_WHAT IS REQUIRED_.
Below, locate the line that contains "The width and". Repeat exactly from that line to the line that contains "You are a computer-use", inclusive, leaving out the pictures.

_RECORDS TO PROCESS_.
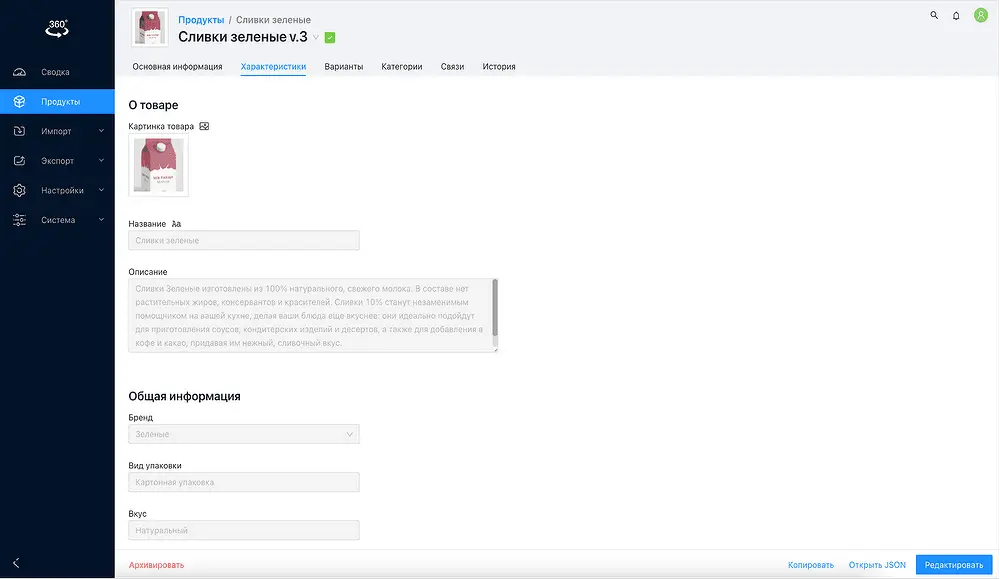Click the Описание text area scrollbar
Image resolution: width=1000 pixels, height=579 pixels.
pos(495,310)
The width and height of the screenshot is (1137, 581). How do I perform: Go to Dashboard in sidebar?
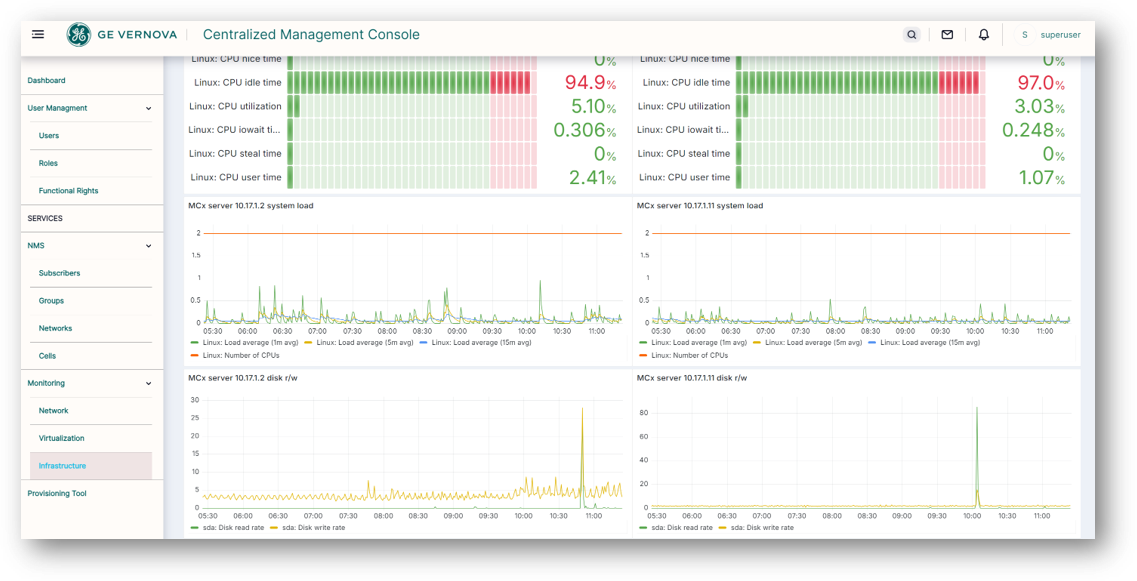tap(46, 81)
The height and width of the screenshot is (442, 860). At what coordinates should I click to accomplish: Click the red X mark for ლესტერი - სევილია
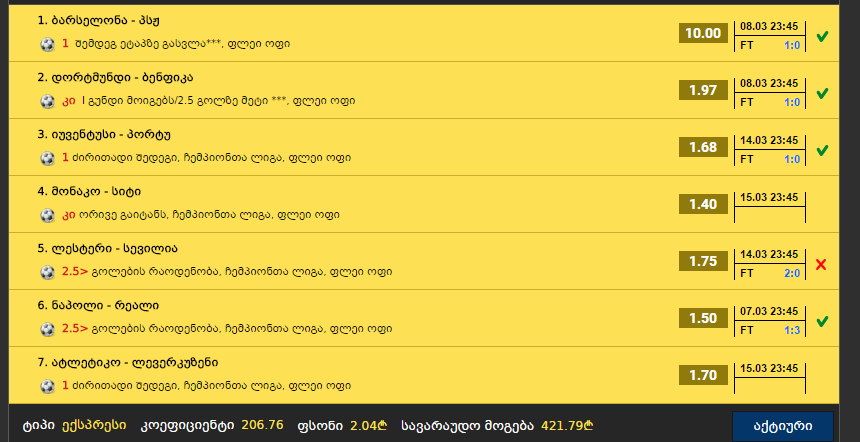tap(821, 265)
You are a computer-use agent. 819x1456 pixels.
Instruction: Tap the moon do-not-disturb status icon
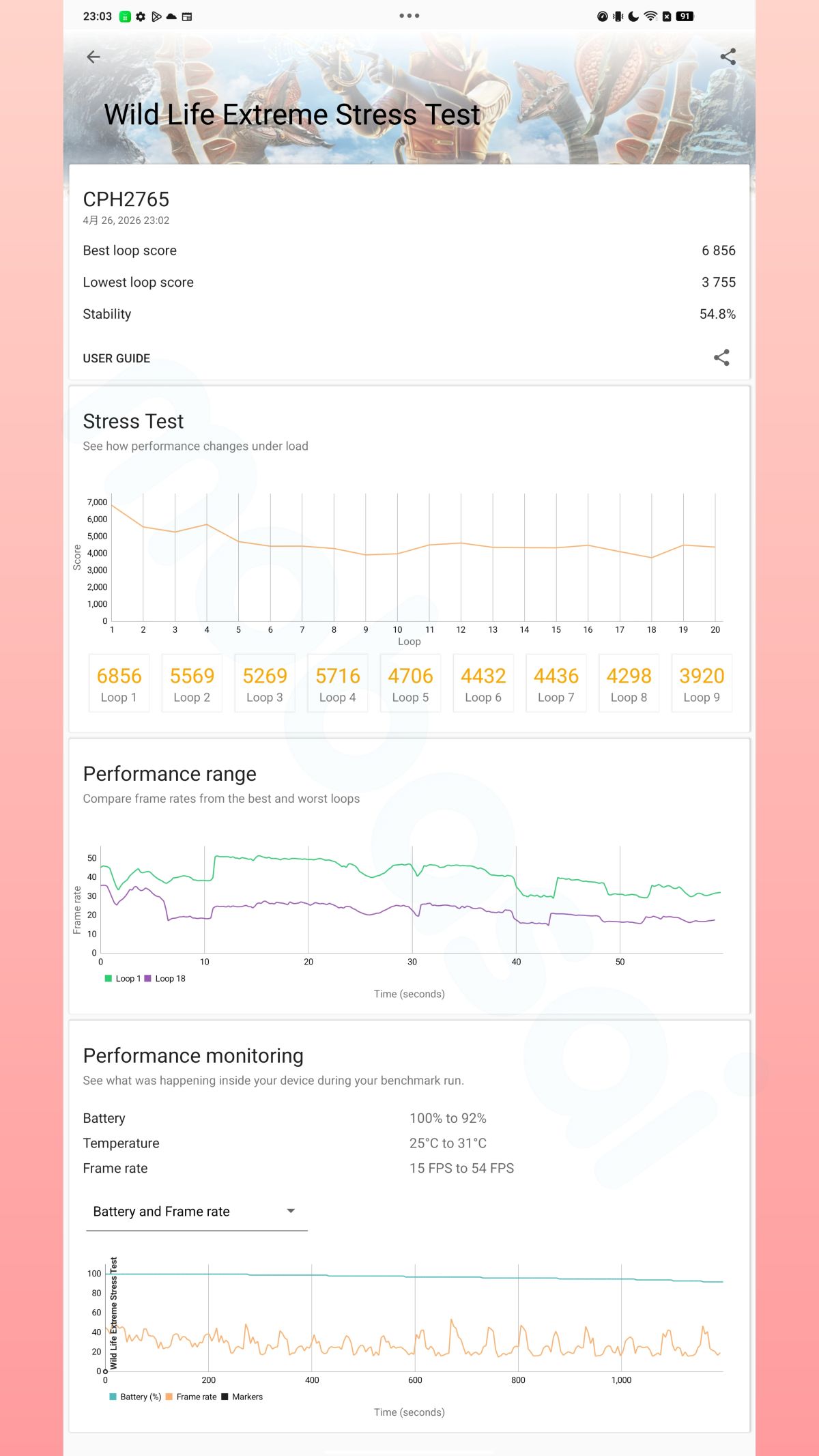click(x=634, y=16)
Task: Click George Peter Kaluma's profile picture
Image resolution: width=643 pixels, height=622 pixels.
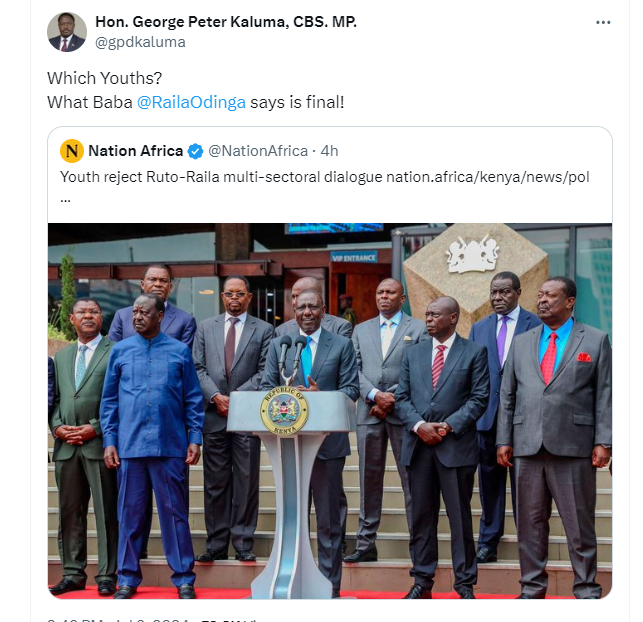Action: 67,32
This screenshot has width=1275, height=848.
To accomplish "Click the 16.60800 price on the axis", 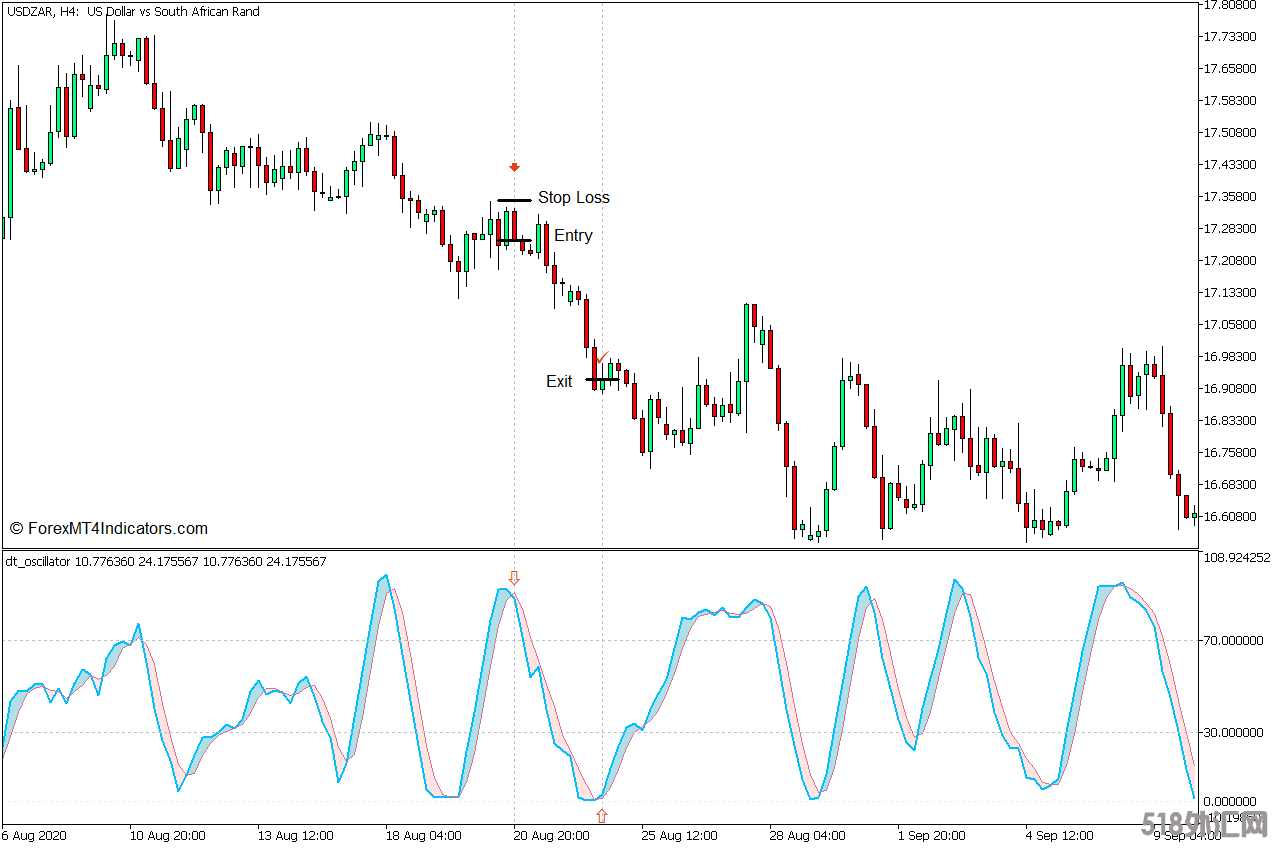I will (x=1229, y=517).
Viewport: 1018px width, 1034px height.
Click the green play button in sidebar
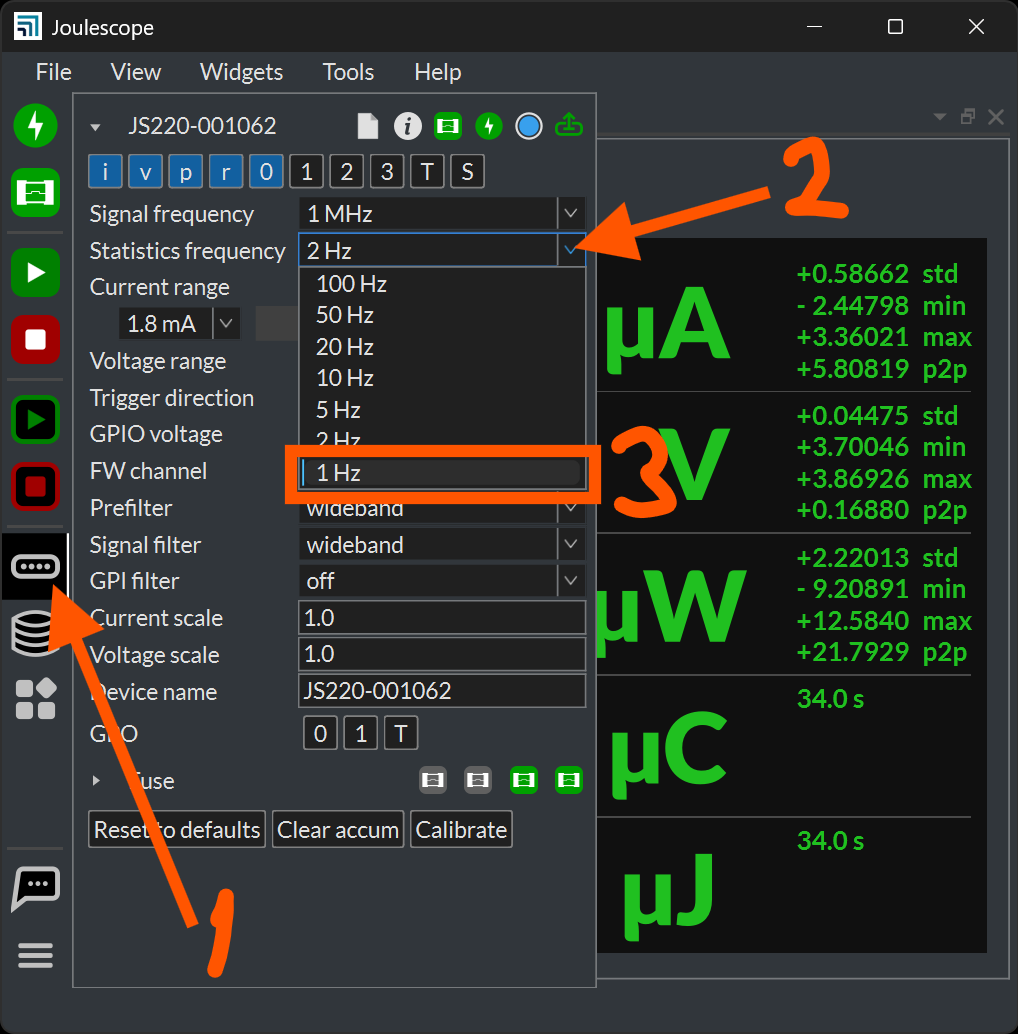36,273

_RESPONSE TO THIS EXERCISE_.
The width and height of the screenshot is (1137, 581). How do I perform: Go to Dashboard in sidebar?
tap(46, 81)
The height and width of the screenshot is (442, 860). At what coordinates should I click to accomplish: Click the red X mark for ლესტერი - სევილია
tap(821, 265)
You are a computer-use agent. 819x1456 pixels.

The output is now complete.